Como na animação, Dumbo é um bebê que se destaca dos demais elefantes por suas orelhas gigantes, capazes de fazê-lo voar, o que faz dele a atração do espetáculo de Max Medici (DeVito, em atuação digna de Oscar). Mas seu brilho vai atrair a cobiça de investidores cruéis, como o magnata Vandevere (Keaton), sempre acompanhado de uma namorada francesa, a equilibrista Colette (Eva Green). Numa atuação impecável, capaz de mesclar sedução e fragilidade, a estrela de “Os sonhadores” (2003) cresceu, e muito, como atriz, e injeta camadas de angústia à figura de uma estrela que perdeu sua pátria e seu respeito próprio. Seu duo com Colin Farrell, no papel de um vaqueiro que atua como faz-tudo no circo, evoca a tradição romântica da Hollywood dos anos 1940, galvanizada com a canção “Baby Mine”, em versão Arcade Fire.

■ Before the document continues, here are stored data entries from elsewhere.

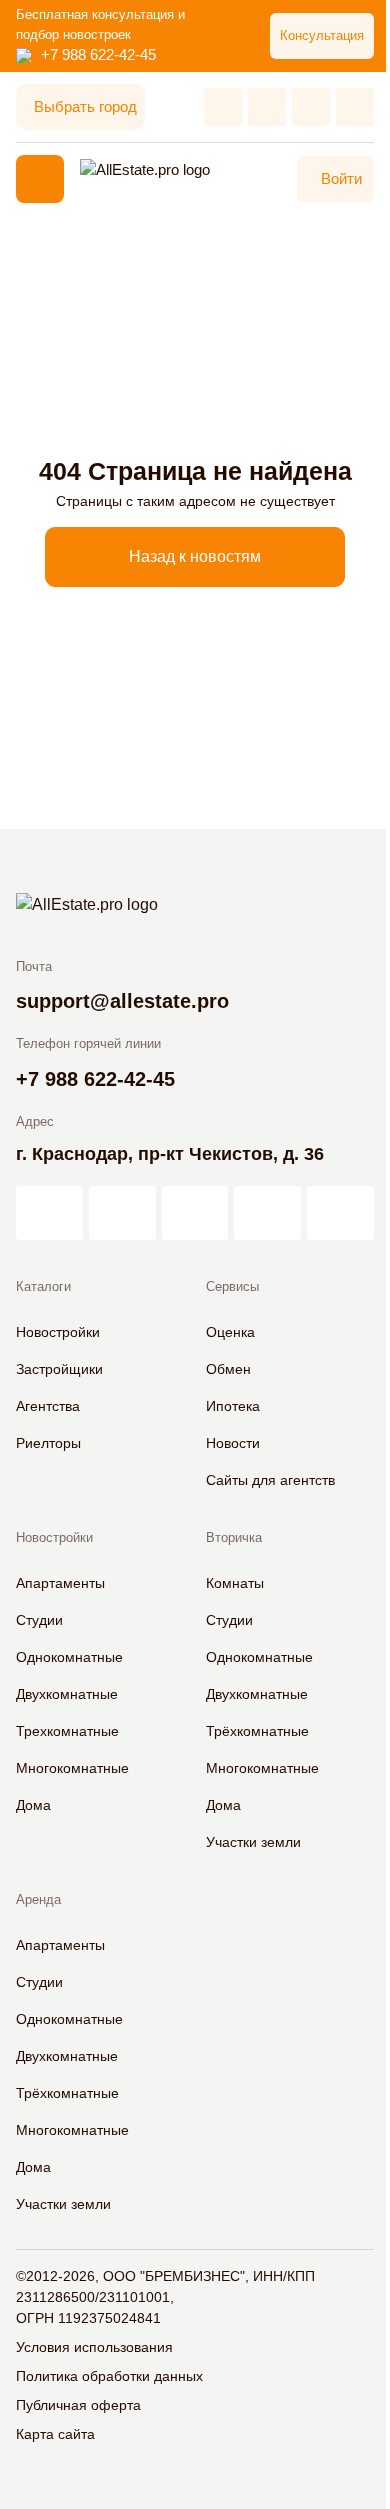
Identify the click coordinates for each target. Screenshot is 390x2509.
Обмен (228, 1369)
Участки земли (253, 1842)
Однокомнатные (69, 1657)
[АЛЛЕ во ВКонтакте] (195, 1213)
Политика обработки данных (109, 2376)
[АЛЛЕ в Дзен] (122, 1213)
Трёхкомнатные (257, 1731)
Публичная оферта (78, 2405)
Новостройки (58, 1332)
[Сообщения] (311, 107)
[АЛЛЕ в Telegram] (340, 1213)
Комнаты (235, 1583)
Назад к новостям (195, 556)
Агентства (48, 1406)
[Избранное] (223, 107)
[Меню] (40, 179)
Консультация (322, 35)
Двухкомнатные (67, 1694)
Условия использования (94, 2347)
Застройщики (59, 1369)
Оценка (230, 1332)
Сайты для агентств (270, 1480)
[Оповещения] (355, 107)
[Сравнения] (267, 107)
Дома (33, 1805)
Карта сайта (55, 2434)
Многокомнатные (72, 1768)
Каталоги (43, 1286)
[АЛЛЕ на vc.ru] (49, 1213)
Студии (39, 1620)
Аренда (38, 1899)
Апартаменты (60, 1583)
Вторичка (234, 1537)
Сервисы (232, 1286)
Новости (233, 1443)
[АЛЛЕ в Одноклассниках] (267, 1213)
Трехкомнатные (67, 1731)
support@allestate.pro (122, 1001)
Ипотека (233, 1406)
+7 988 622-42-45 (98, 54)
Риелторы (48, 1443)
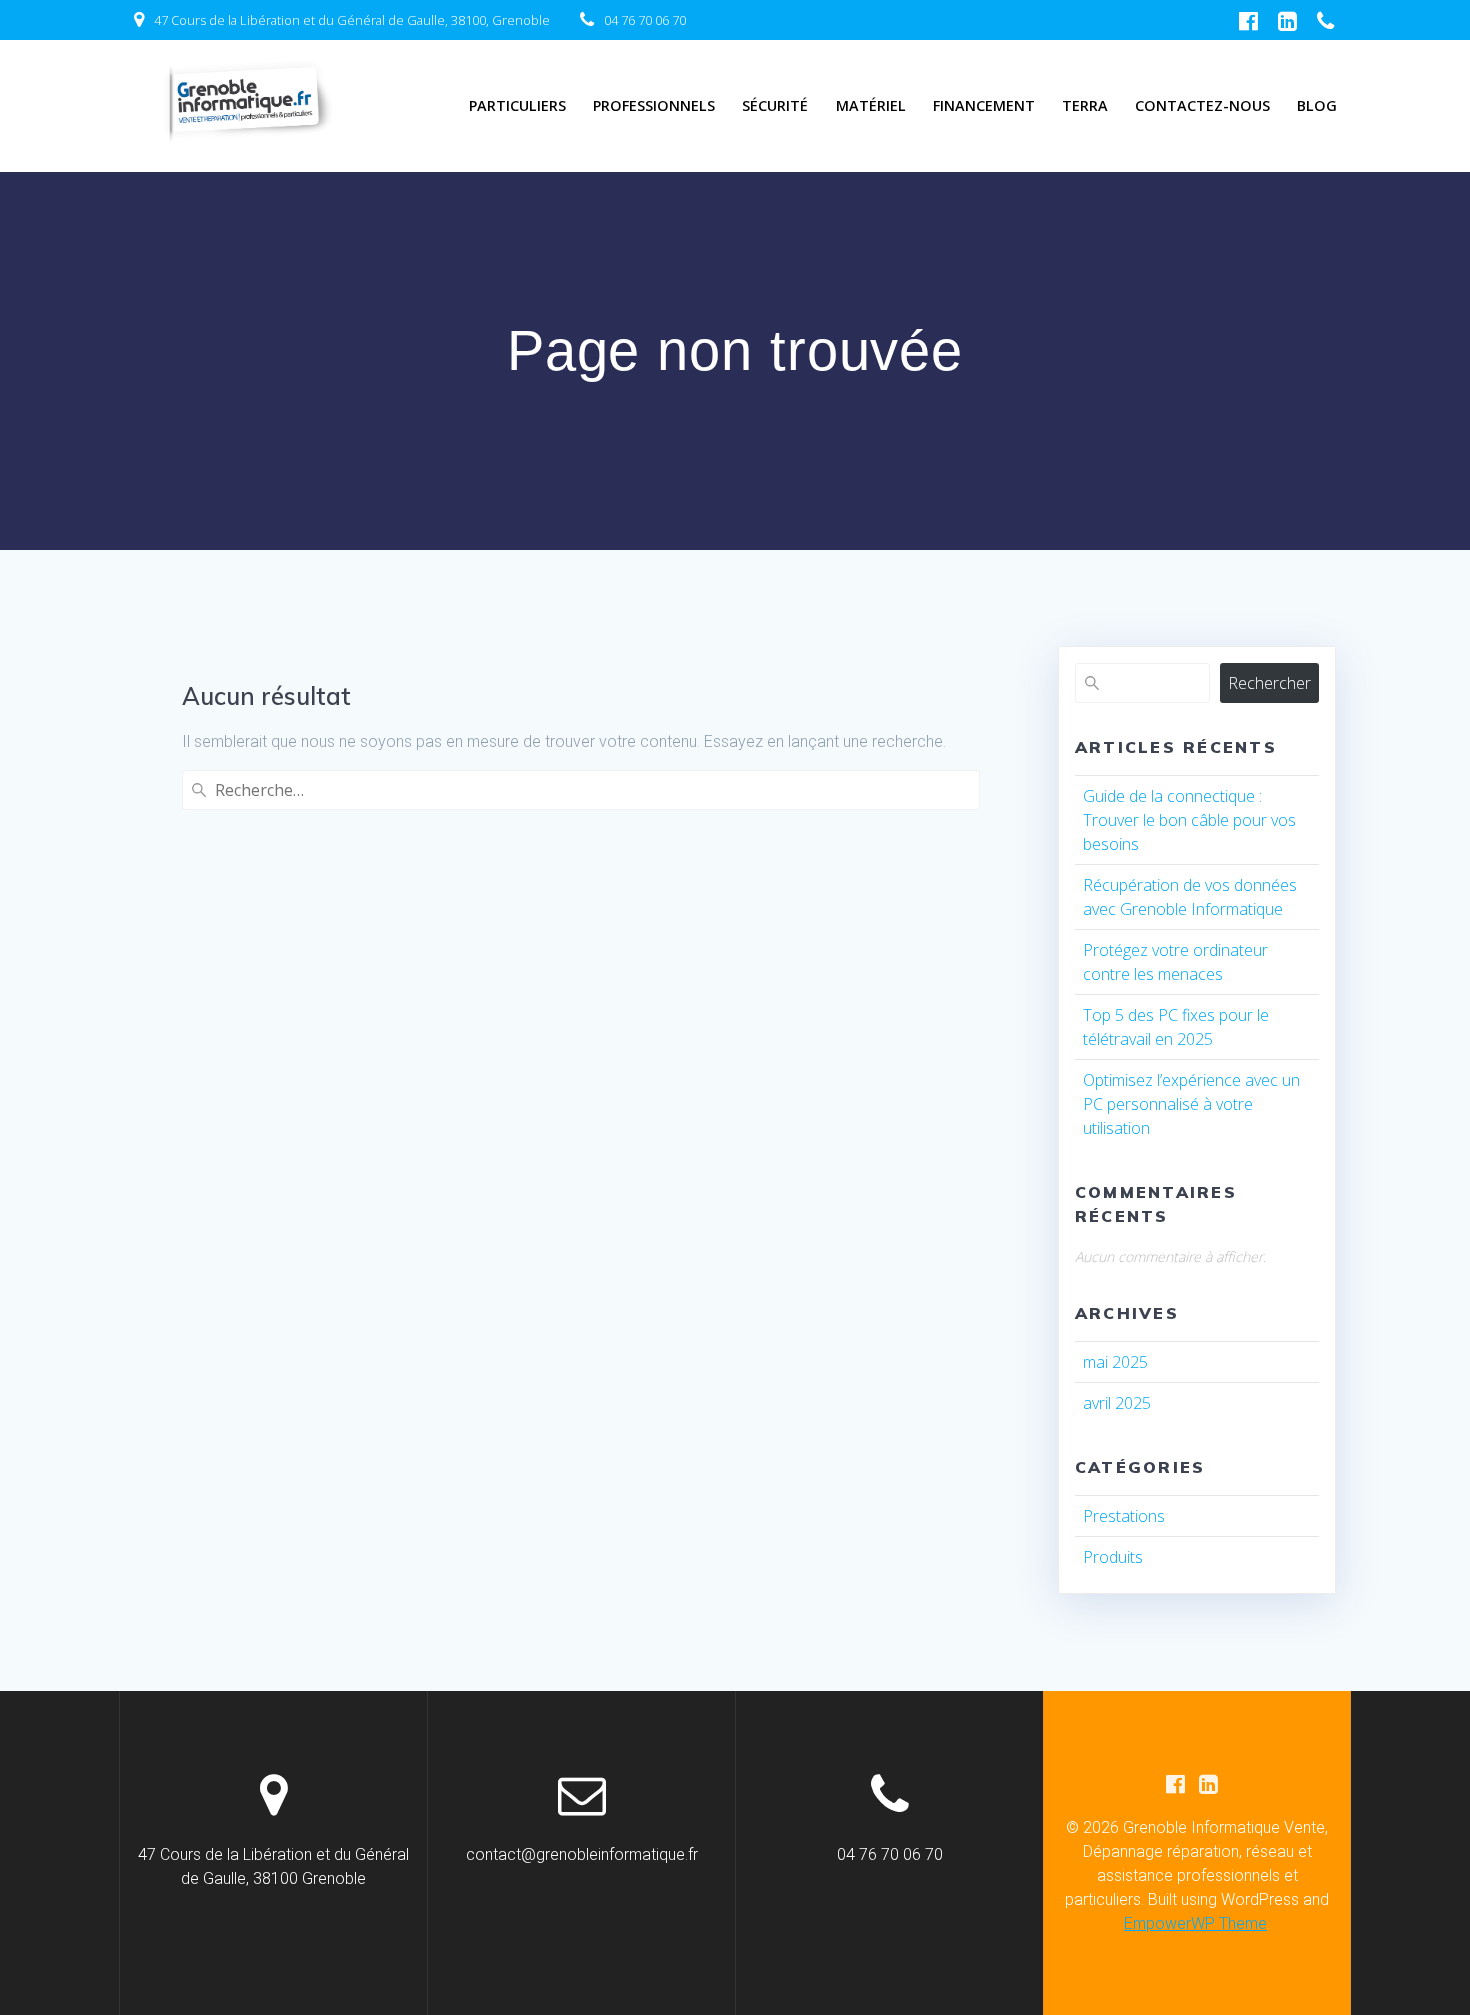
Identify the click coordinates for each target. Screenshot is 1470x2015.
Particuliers (517, 105)
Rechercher (1269, 683)
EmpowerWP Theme (1195, 1923)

Nota-se, desde “O Lar das Crianças Peculiares” (2016), uma evolução formal (algo notável para um diretor reconhecido por sua concepção cenográfica sofisticada) no léxico de Burton. Ele, em “Dumbo”, dialogan com uma tradição perdida de clássicos aventurescos de fantasia do cinema europeu e não do americano. Tem um cheiro de “A Lenda dos Anões Mágicos” (1959), com Sean Connery, e um quêzinho de “Pele de Asno” (1970), de Jacques Demy. Mas tudo isso com correrias, com animais inquietos e com um vilão de uma maldade corrosiva, encarnado por um Michael Keaton cheio de avareza. Na ausência de seu muso, Johnny Depp, Burton anda estabelecendo parcerias muito ricas, como se viu no desempenho de Christoph Waltz em “Grandes Olhos” (2014), ou na atuação melancólica de Farrell.

Ainda na França, o Festival de Cannes começa em algumas horas: “The dead don’t die”, de Jim Jarmusch, abre a maratona cinéfila.